____ Task material

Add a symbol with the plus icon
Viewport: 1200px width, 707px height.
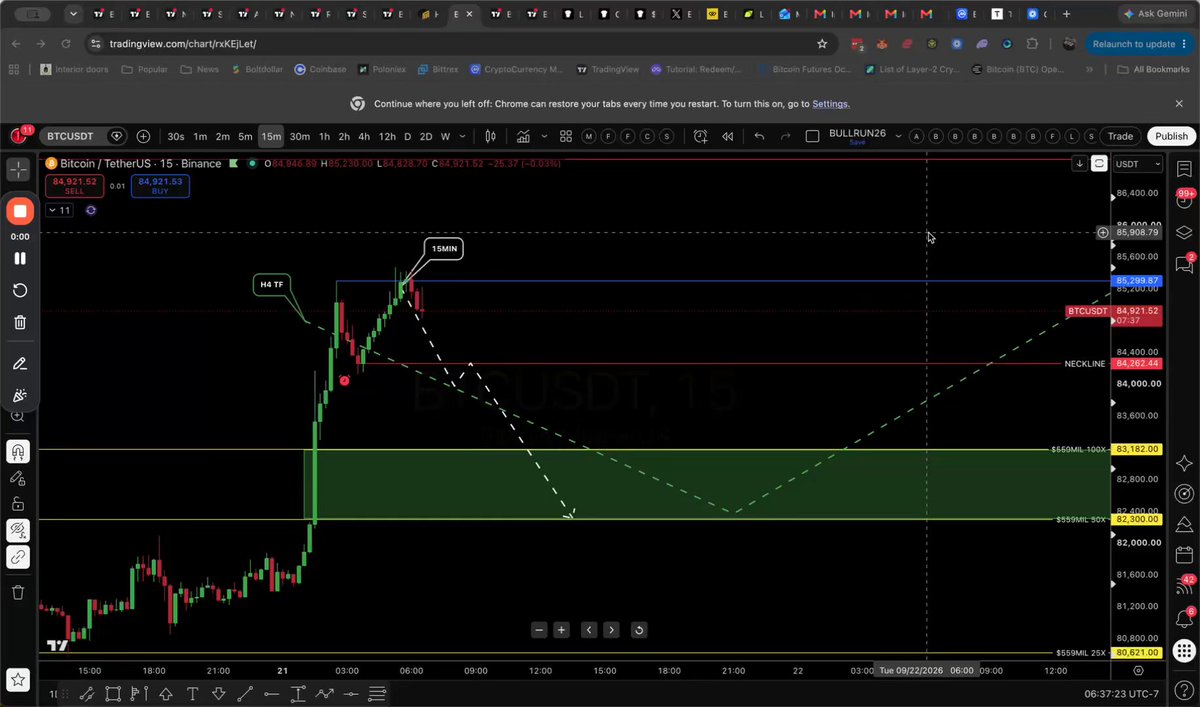point(143,136)
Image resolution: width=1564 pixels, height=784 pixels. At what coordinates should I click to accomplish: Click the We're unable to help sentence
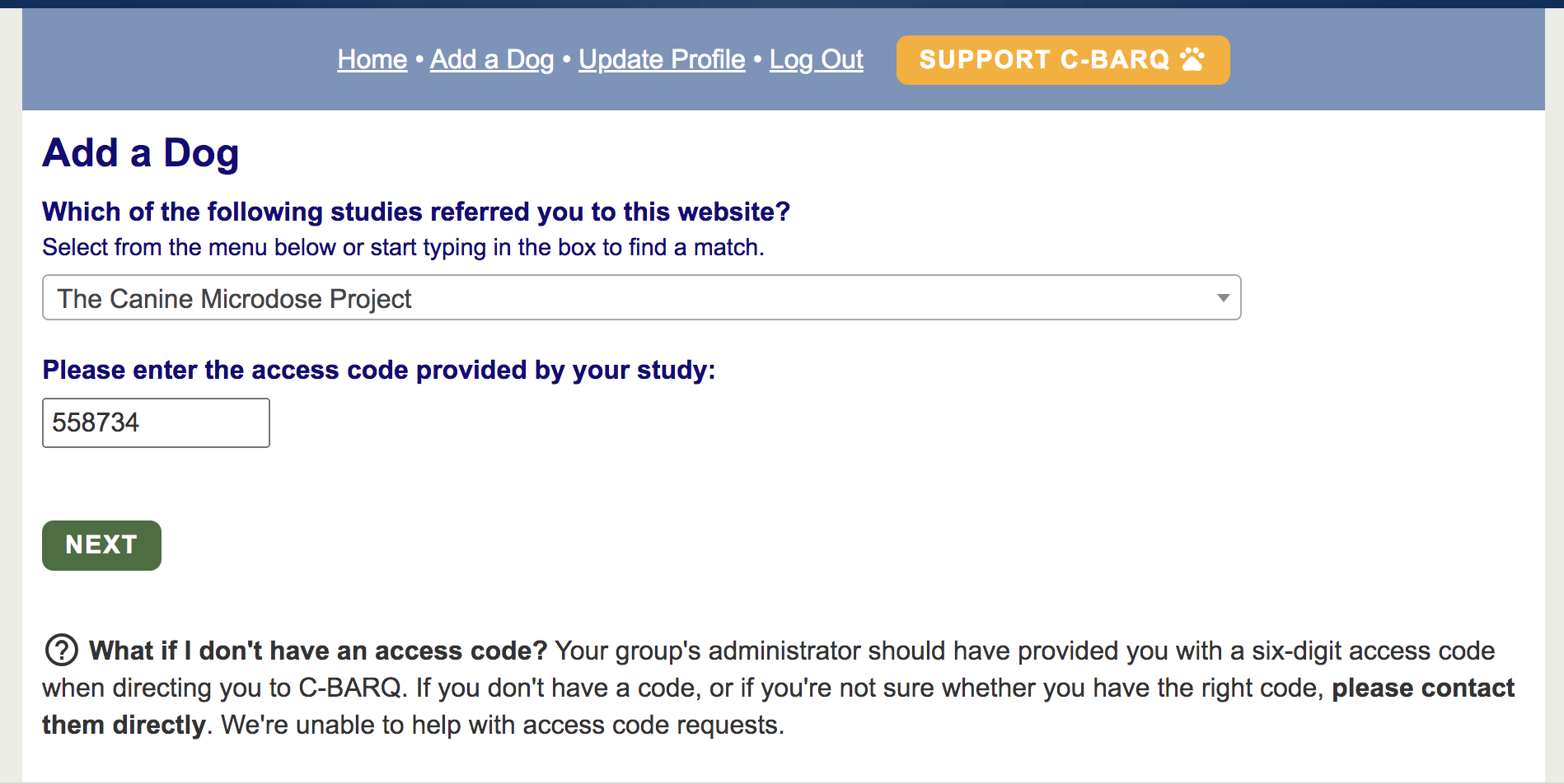[503, 725]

________

What to produce:
What you produce should repeat the data word for word while omitting all images.

Answer to this problem:
Add a symbol with the plus icon
Viewport: 1200px width, 707px height.
point(143,136)
Image resolution: width=1564 pixels, height=784 pixels. At what coordinates should I click to accomplish: Click the We're unable to help sentence
[503, 725]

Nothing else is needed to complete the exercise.